WORKING DATA Start Marker

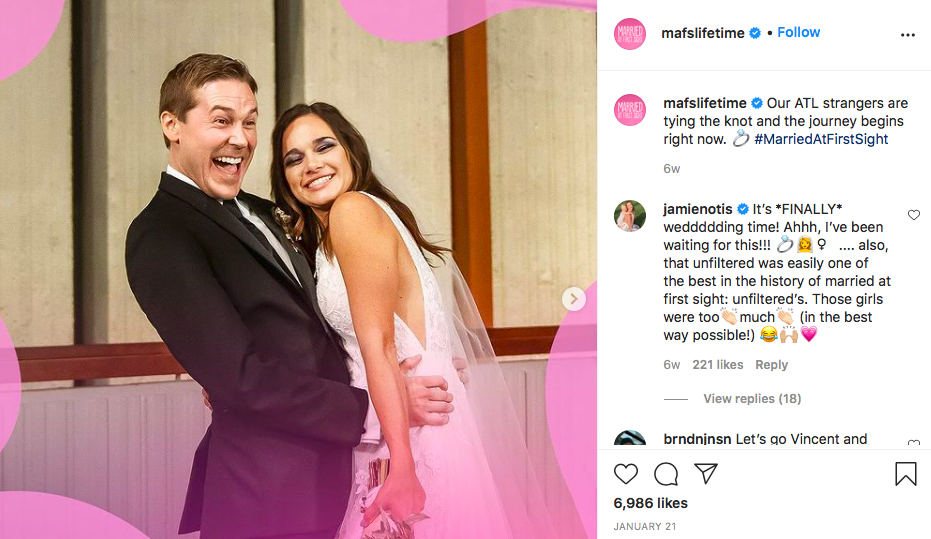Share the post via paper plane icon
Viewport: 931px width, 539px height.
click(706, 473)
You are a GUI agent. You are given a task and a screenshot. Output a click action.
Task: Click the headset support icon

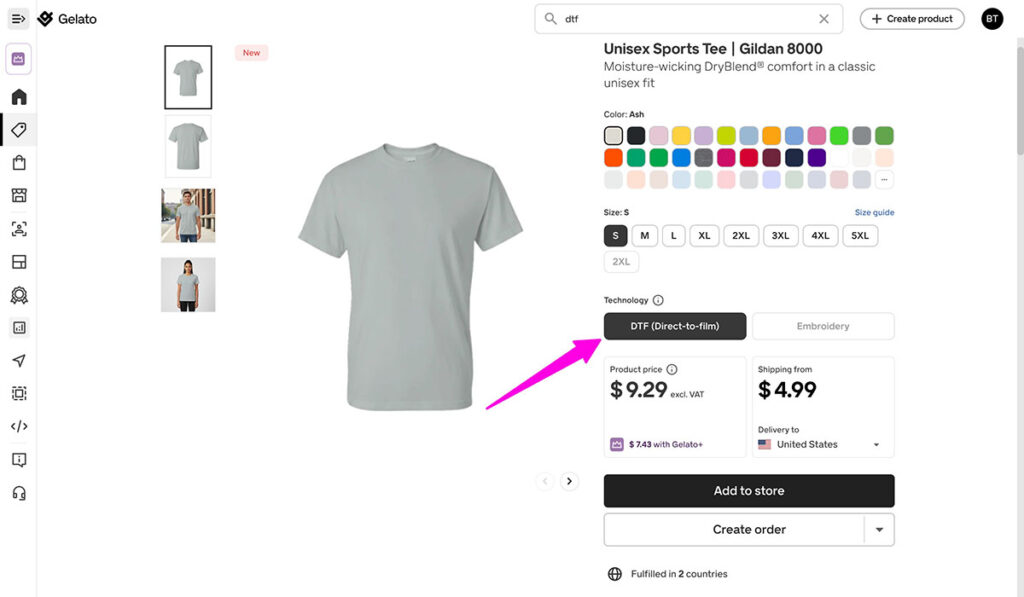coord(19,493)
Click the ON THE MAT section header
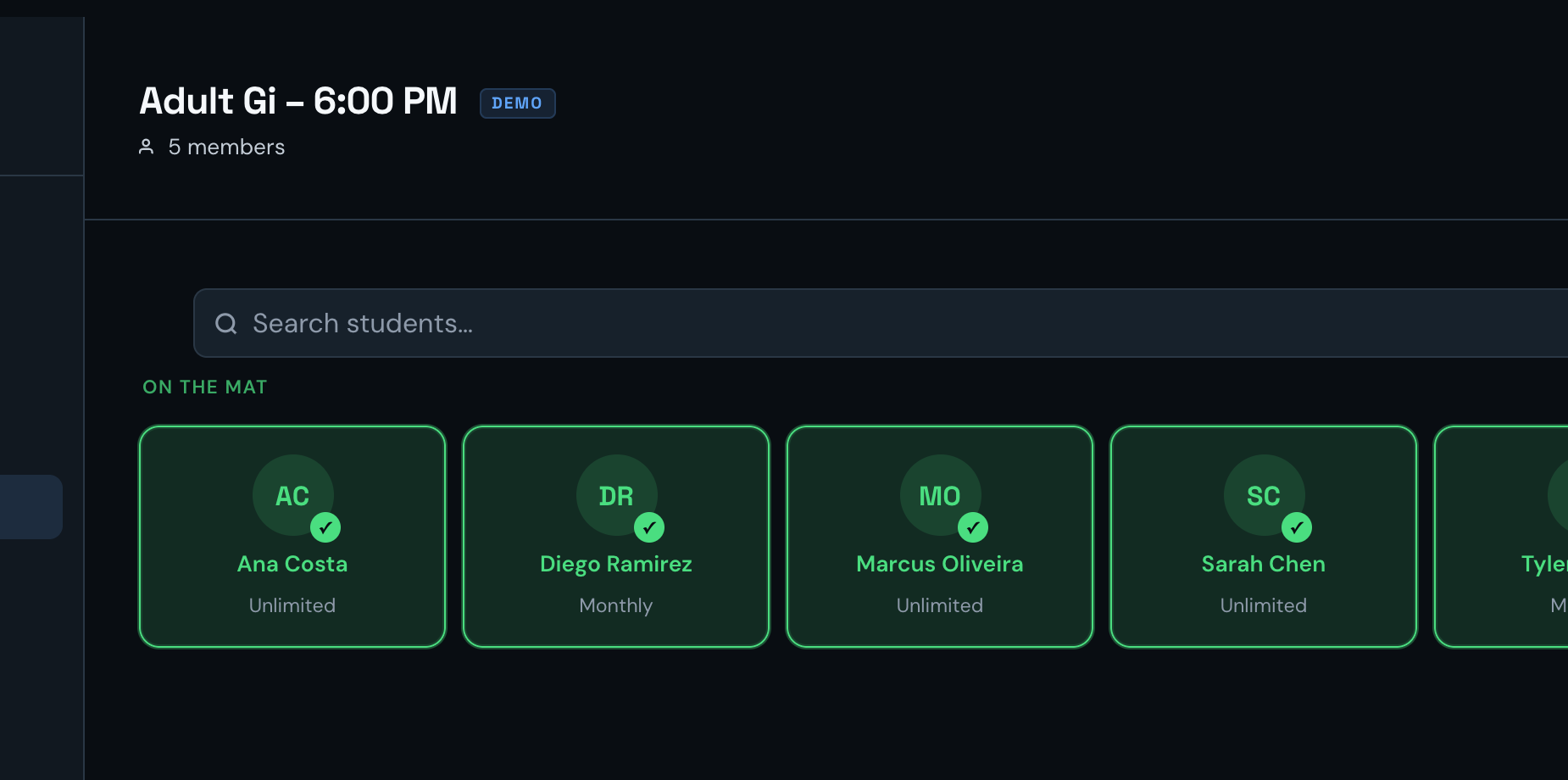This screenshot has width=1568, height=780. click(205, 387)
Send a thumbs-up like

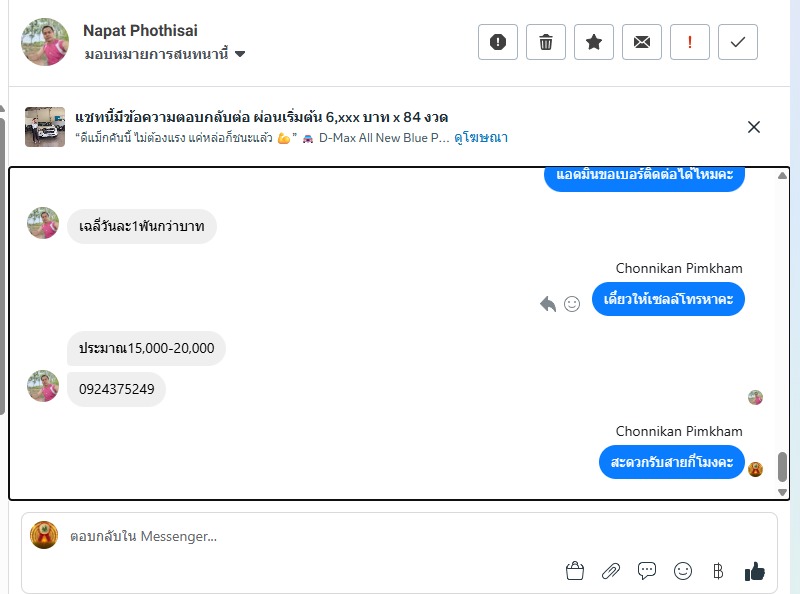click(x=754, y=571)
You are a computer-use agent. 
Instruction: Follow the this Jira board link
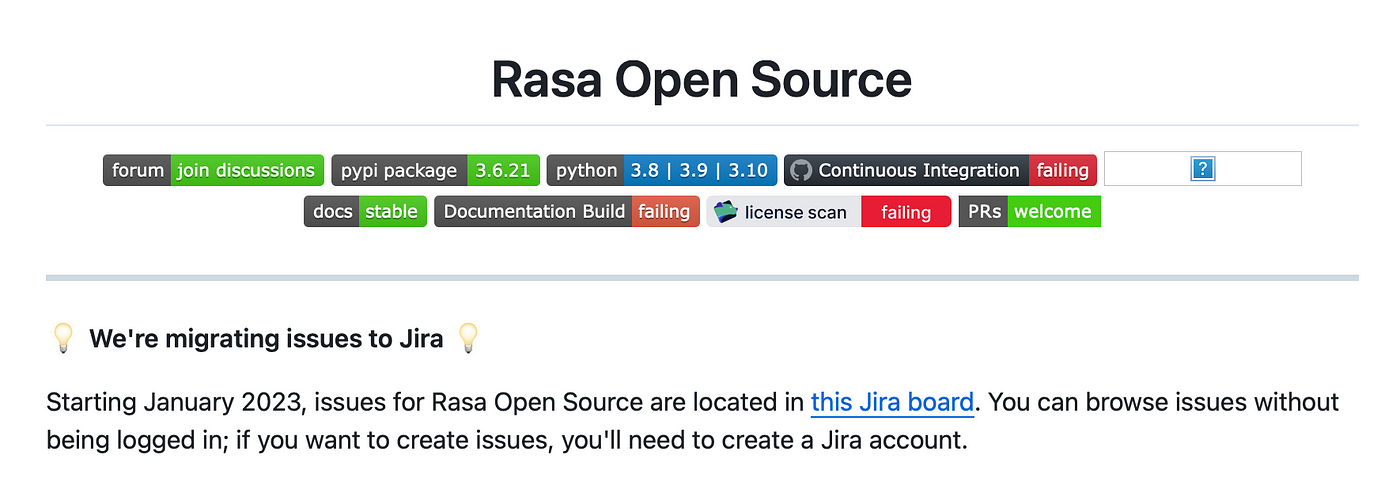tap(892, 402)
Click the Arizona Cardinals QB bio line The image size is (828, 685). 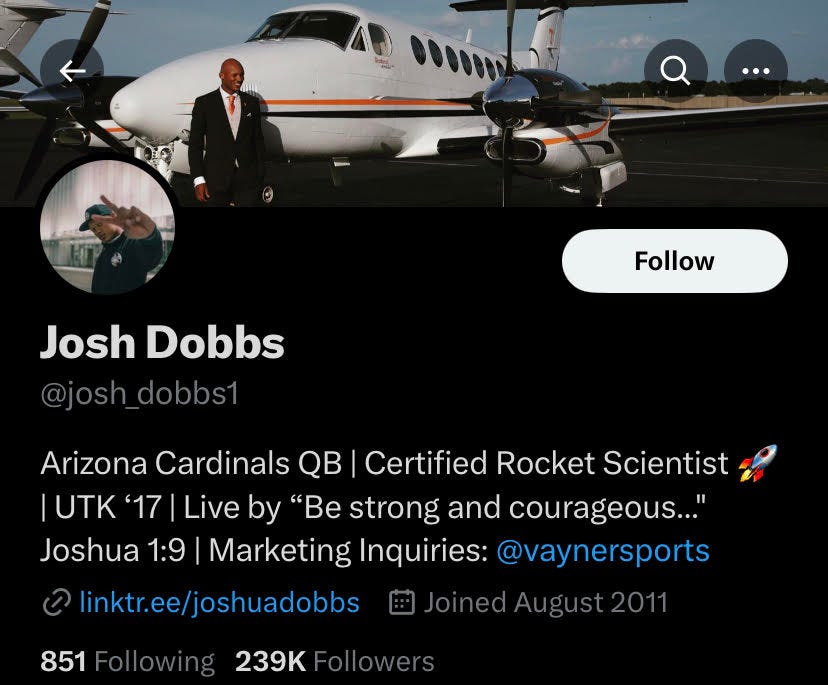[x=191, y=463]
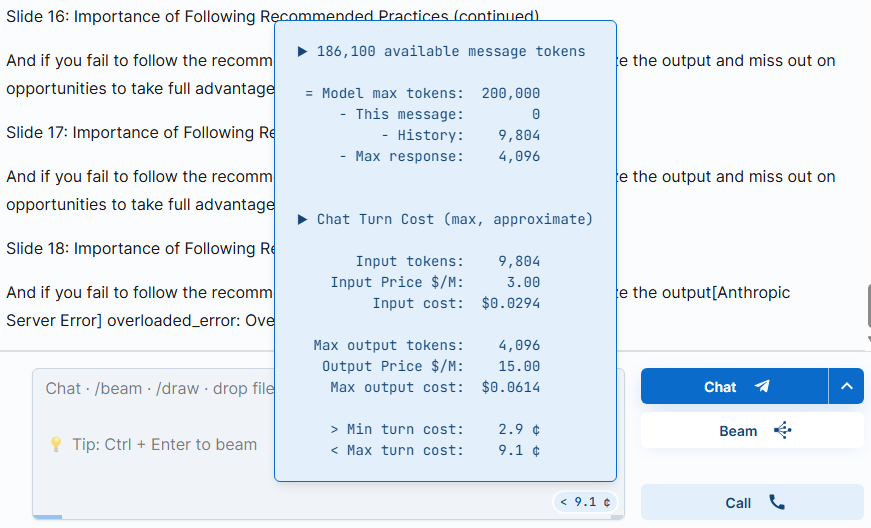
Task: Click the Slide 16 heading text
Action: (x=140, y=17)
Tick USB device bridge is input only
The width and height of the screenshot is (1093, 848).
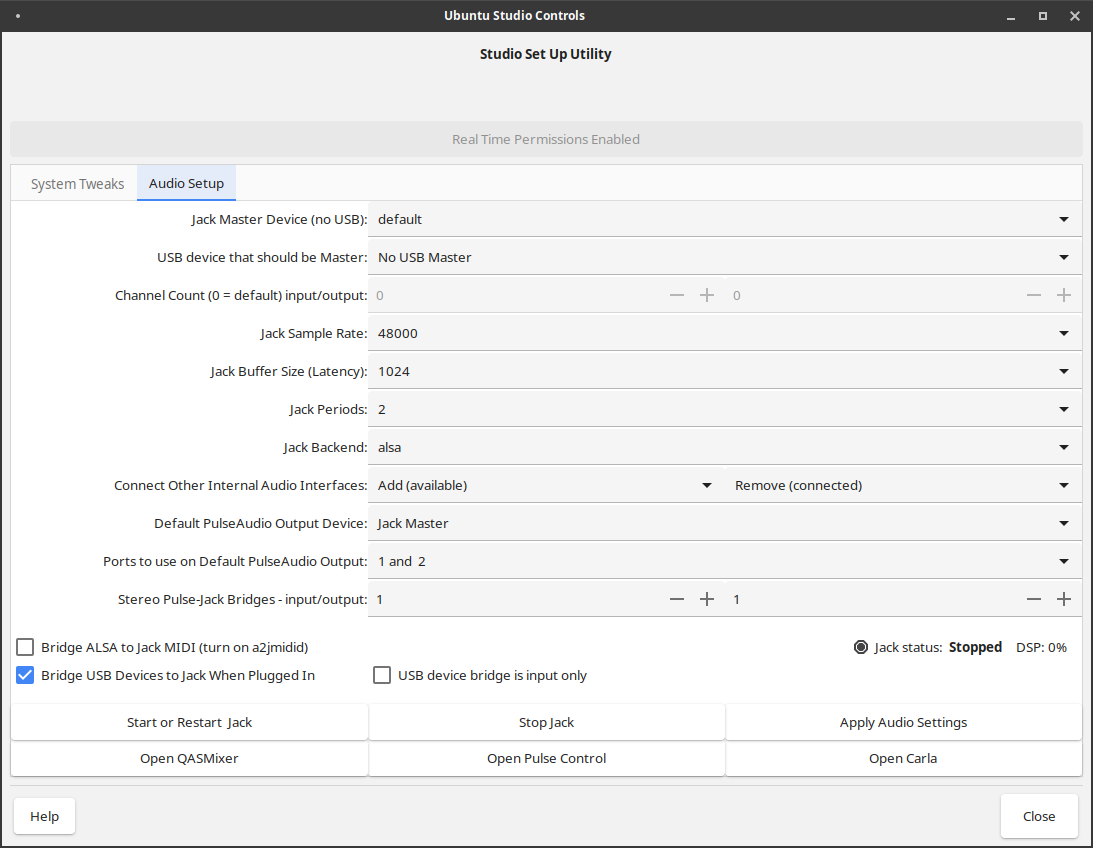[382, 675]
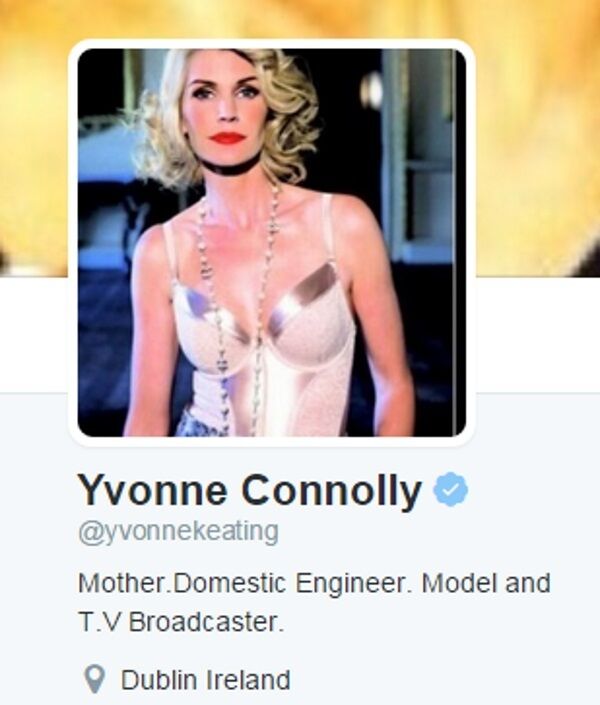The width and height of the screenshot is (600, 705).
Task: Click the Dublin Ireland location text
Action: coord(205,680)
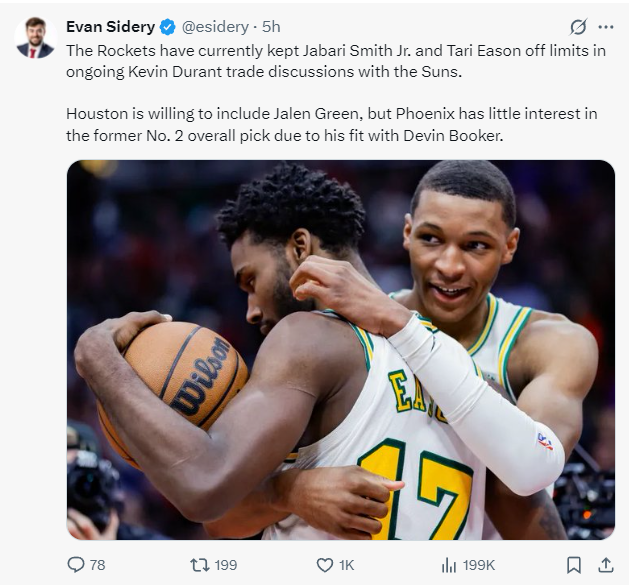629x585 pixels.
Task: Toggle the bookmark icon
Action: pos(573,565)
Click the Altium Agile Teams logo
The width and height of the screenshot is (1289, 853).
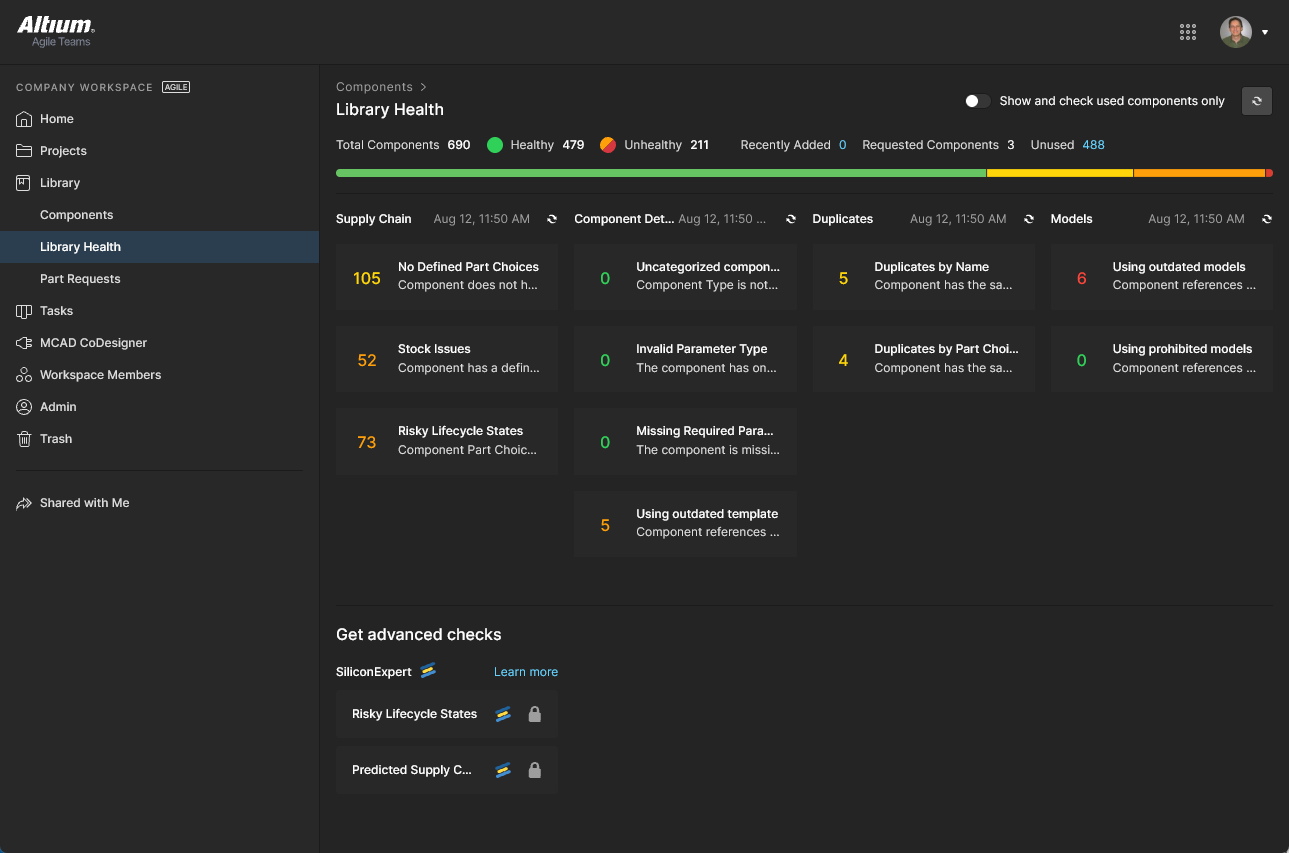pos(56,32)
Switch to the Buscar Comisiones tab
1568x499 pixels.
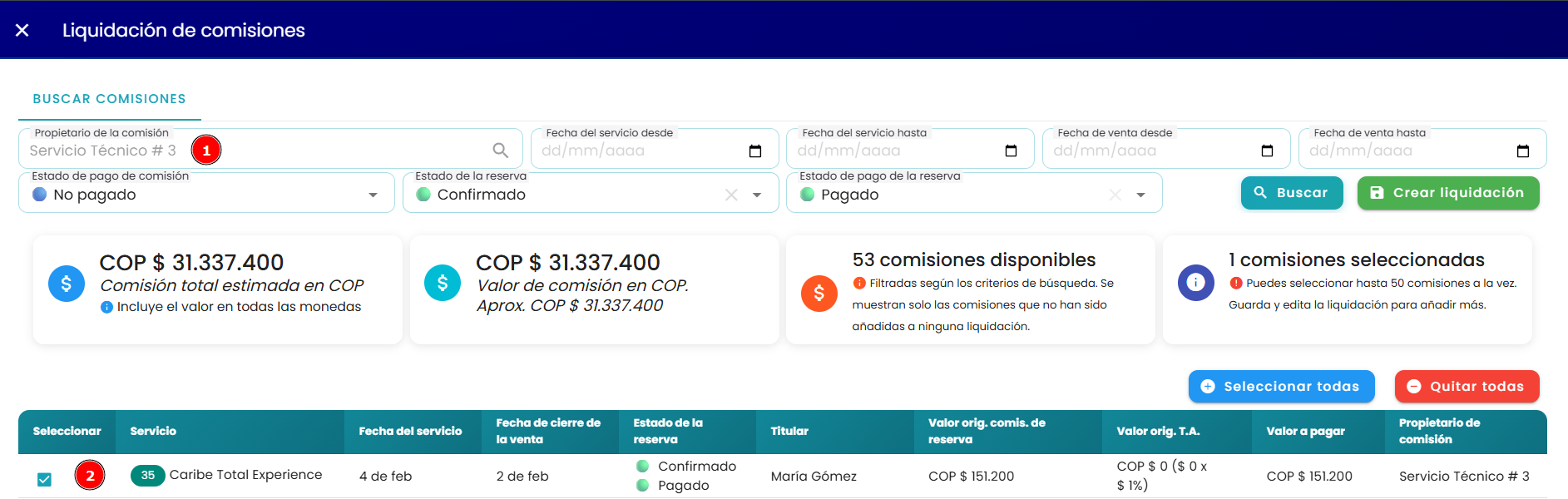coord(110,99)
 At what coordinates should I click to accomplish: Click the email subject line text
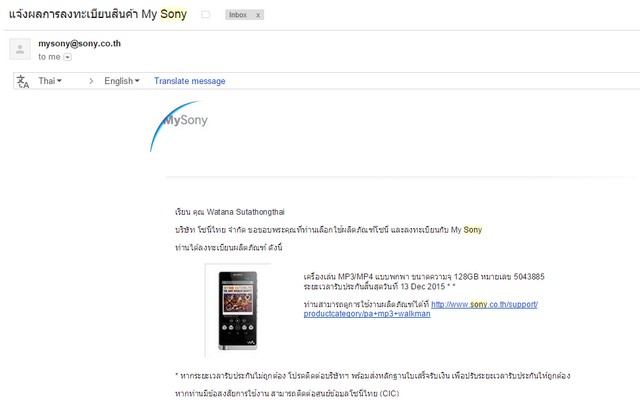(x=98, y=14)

WORKING DATA End Marker

*AIM OF THE TASK*. Tell me how many lines in the records above include the word "agent"; the number is all that is needed.

*ANSWER SECTION*. 2